Count the lines in the data below that contain the string "This", treating uppercase and lowercase as different, and reply with only the number.

**Stored rows:**
::::

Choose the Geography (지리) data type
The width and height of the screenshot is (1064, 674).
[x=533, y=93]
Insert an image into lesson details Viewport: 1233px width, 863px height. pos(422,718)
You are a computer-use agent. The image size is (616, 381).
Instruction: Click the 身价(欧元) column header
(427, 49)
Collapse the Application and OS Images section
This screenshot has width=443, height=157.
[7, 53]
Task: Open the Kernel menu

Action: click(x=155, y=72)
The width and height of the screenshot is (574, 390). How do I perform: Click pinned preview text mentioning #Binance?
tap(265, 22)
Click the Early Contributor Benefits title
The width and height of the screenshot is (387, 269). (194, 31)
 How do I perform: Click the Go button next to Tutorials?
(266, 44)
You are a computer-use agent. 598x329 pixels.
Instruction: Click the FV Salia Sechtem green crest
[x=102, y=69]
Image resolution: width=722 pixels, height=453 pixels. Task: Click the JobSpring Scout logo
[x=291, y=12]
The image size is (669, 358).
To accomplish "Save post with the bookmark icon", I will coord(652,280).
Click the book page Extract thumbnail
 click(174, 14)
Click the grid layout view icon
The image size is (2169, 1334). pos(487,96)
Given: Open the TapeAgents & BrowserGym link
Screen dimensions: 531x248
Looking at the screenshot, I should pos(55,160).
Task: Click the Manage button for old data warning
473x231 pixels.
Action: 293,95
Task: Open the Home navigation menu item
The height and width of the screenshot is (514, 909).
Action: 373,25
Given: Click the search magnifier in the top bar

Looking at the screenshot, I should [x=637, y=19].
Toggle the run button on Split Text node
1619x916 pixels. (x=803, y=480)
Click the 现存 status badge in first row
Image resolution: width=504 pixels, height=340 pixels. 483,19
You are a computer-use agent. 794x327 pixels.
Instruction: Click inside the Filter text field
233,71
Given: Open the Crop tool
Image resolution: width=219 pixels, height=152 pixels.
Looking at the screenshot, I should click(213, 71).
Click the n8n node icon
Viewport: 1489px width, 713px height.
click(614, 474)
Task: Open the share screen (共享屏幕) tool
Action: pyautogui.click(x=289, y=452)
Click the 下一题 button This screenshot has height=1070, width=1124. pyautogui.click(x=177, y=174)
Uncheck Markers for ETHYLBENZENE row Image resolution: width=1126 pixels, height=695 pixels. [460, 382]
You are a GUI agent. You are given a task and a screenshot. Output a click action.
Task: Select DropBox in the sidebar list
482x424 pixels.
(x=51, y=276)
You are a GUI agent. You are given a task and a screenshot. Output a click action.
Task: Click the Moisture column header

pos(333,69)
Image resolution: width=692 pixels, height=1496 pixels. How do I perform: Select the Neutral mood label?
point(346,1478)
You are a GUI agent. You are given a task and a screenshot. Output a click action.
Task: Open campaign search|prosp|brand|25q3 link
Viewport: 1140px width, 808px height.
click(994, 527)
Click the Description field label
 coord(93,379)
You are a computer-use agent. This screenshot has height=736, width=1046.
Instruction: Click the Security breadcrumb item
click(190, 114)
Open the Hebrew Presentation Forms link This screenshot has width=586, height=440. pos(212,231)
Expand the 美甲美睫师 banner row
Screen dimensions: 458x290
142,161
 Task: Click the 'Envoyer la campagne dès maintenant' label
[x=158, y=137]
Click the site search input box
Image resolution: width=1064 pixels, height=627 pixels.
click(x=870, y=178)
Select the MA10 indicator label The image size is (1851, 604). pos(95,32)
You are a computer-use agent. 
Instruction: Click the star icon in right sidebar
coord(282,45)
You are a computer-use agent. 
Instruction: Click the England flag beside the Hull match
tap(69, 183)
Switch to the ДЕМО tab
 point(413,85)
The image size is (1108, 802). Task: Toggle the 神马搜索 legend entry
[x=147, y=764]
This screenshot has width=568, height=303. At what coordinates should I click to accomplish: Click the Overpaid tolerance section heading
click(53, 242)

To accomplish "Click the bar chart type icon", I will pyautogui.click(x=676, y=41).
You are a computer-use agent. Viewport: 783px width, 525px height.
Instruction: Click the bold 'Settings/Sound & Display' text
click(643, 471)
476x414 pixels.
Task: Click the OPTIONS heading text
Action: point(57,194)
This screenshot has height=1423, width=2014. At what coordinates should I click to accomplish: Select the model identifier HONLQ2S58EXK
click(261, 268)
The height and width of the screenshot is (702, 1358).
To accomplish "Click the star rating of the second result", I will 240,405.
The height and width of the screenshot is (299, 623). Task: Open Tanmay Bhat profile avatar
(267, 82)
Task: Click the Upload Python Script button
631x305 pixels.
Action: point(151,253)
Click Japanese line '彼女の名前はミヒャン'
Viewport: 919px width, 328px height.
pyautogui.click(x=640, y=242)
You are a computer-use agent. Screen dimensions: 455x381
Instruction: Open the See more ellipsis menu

::::

**Worked answer:**
6